<<<<

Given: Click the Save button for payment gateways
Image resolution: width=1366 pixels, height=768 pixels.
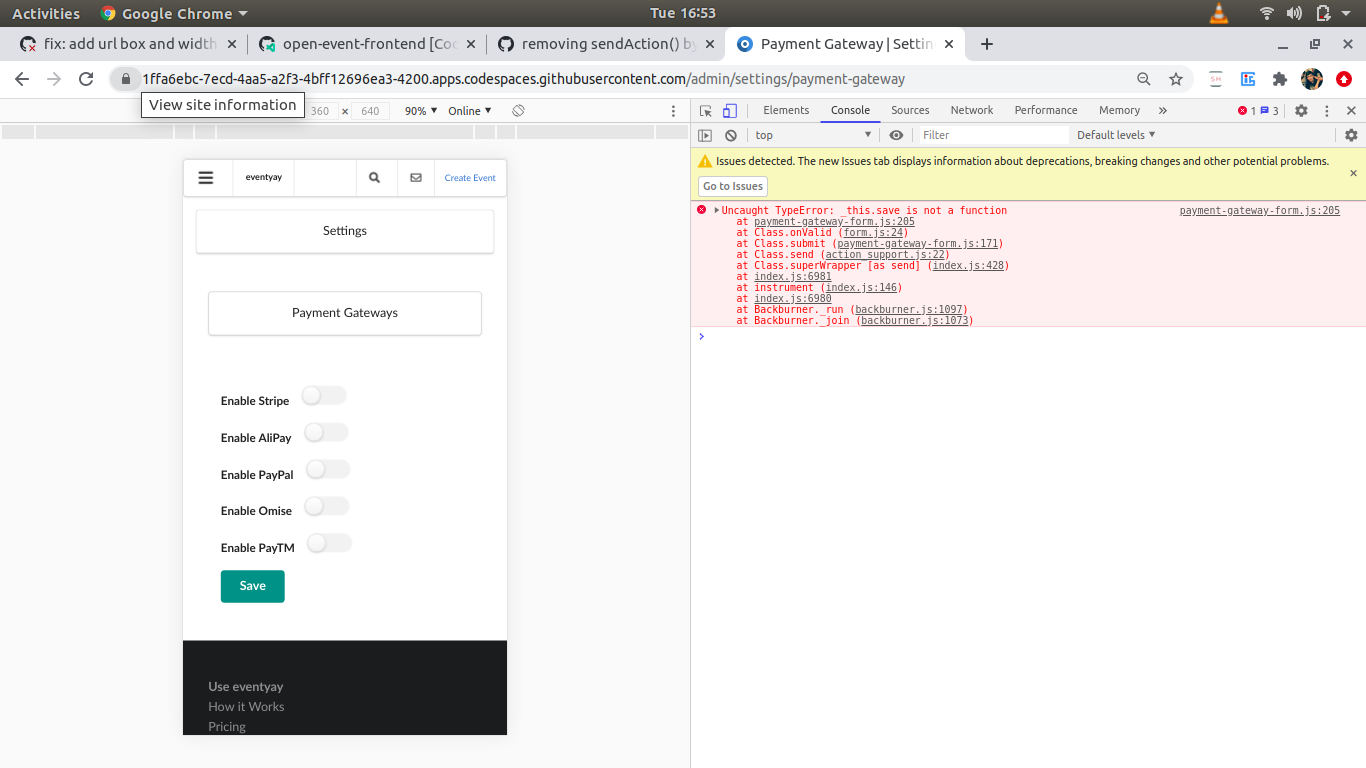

>>>>
<<<<

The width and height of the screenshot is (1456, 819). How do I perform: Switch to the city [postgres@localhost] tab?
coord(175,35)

>>>>
<<<<

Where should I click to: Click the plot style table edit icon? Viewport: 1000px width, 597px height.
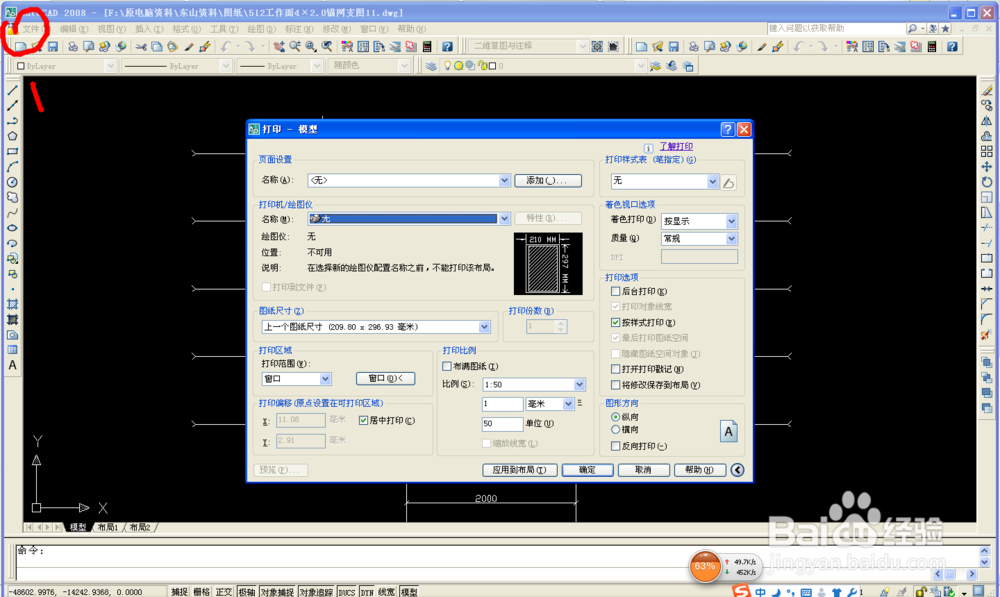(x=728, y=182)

>>>>

Work instructions:
A word-for-word copy of the lines above from the one with "Given: Click the" through the one with "Image resolution: width=1366", inclusive, is the only output wanted.

Your response:
Given: Click the Save button for payment gateways
Image resolution: width=1366 pixels, height=768 pixels.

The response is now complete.